• **Short problem**
Locate every line in the records below that contains the string "icon" with matching case, and copy each of those lines.

• **Records provided**
----
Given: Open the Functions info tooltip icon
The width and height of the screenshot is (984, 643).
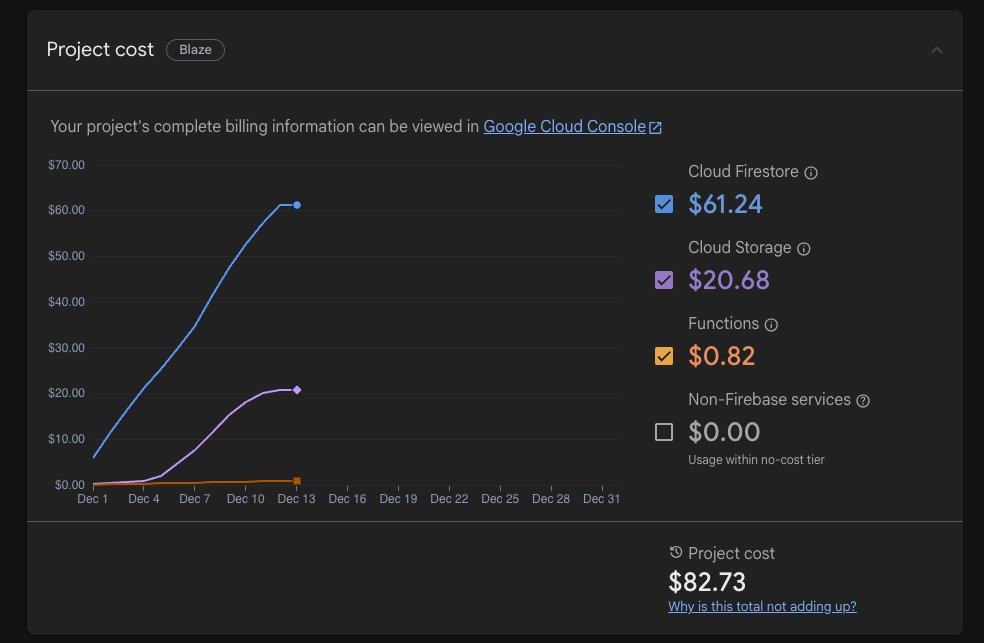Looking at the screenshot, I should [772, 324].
----
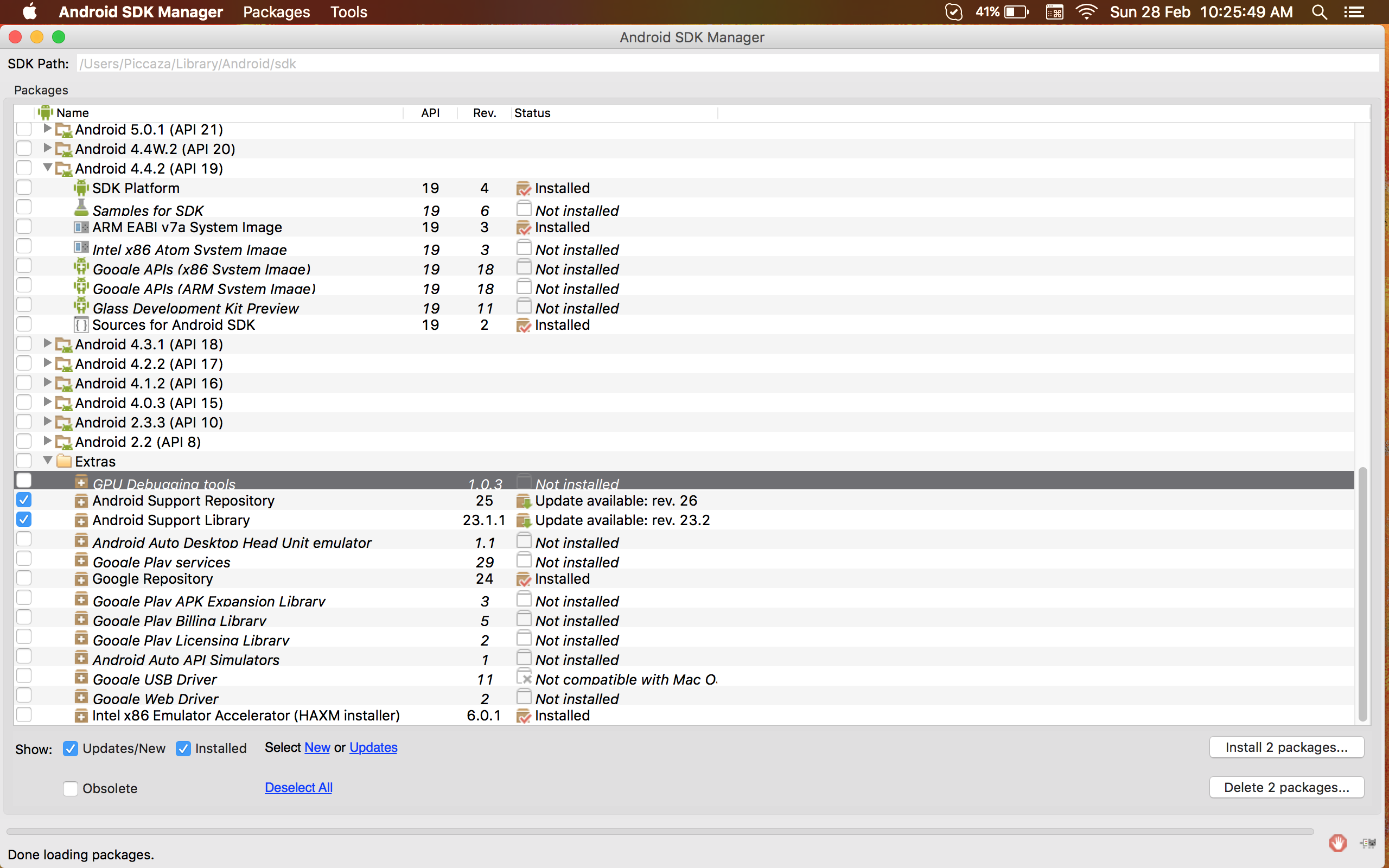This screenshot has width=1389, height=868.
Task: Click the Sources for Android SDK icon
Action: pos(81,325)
----
• **Correct response**
Given: Open the Functions info tooltip icon
Task: Click the Sources for Android SDK icon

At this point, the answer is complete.